··· TASK MATERIAL ···

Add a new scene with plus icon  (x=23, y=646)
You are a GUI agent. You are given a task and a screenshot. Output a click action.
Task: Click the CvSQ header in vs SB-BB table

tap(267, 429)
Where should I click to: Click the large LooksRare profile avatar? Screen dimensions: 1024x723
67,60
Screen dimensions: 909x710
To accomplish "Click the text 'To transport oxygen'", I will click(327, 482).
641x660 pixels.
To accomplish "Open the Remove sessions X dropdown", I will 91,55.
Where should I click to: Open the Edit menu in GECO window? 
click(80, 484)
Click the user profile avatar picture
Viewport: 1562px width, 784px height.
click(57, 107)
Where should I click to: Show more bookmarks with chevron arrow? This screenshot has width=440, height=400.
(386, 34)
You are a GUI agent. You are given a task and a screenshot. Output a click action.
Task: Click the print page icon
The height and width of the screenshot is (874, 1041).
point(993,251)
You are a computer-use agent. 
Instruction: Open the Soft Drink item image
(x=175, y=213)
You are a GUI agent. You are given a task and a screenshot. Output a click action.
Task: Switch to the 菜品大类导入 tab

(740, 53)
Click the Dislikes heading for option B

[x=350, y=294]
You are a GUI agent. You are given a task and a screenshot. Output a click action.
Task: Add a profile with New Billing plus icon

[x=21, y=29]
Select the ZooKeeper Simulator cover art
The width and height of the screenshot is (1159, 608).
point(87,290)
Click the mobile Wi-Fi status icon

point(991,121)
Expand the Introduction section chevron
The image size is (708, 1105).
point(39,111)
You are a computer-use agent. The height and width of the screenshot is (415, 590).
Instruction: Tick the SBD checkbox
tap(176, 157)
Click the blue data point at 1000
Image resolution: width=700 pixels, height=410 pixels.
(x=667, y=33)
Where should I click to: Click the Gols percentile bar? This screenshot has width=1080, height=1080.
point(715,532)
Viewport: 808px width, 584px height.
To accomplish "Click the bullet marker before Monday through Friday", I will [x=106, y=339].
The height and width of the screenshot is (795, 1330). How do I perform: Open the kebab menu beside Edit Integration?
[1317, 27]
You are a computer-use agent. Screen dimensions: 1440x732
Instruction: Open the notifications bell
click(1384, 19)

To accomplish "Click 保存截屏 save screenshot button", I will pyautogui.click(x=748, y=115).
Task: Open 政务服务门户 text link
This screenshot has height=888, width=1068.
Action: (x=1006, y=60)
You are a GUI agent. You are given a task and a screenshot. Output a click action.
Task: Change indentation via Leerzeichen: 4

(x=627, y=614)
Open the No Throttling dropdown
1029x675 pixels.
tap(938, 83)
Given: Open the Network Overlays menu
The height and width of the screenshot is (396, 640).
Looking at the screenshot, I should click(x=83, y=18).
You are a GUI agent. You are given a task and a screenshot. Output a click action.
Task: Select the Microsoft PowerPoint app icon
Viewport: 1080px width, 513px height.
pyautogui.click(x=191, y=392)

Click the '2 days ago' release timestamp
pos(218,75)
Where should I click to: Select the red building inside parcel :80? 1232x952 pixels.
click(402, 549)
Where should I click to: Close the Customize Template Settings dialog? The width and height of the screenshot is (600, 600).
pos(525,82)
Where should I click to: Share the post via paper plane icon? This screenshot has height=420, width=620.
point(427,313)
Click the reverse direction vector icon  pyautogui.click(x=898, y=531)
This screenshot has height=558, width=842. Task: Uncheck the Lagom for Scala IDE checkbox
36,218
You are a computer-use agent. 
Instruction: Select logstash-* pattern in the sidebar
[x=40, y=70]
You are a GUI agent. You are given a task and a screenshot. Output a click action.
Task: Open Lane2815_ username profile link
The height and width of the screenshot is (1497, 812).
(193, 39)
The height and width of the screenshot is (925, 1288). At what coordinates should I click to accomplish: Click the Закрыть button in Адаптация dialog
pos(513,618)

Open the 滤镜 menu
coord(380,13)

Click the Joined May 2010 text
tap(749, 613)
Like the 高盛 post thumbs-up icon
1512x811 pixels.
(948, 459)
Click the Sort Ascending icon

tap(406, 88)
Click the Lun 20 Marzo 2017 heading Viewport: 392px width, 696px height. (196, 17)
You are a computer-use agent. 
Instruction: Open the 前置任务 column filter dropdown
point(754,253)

···

• AIM OF THE TASK: Return every line holding the word "link" from the records.

• RESPONSE FOR THIS EXERCISE:
Task: Open 政务服务门户 text link
Task: Open Lane2815_ username profile link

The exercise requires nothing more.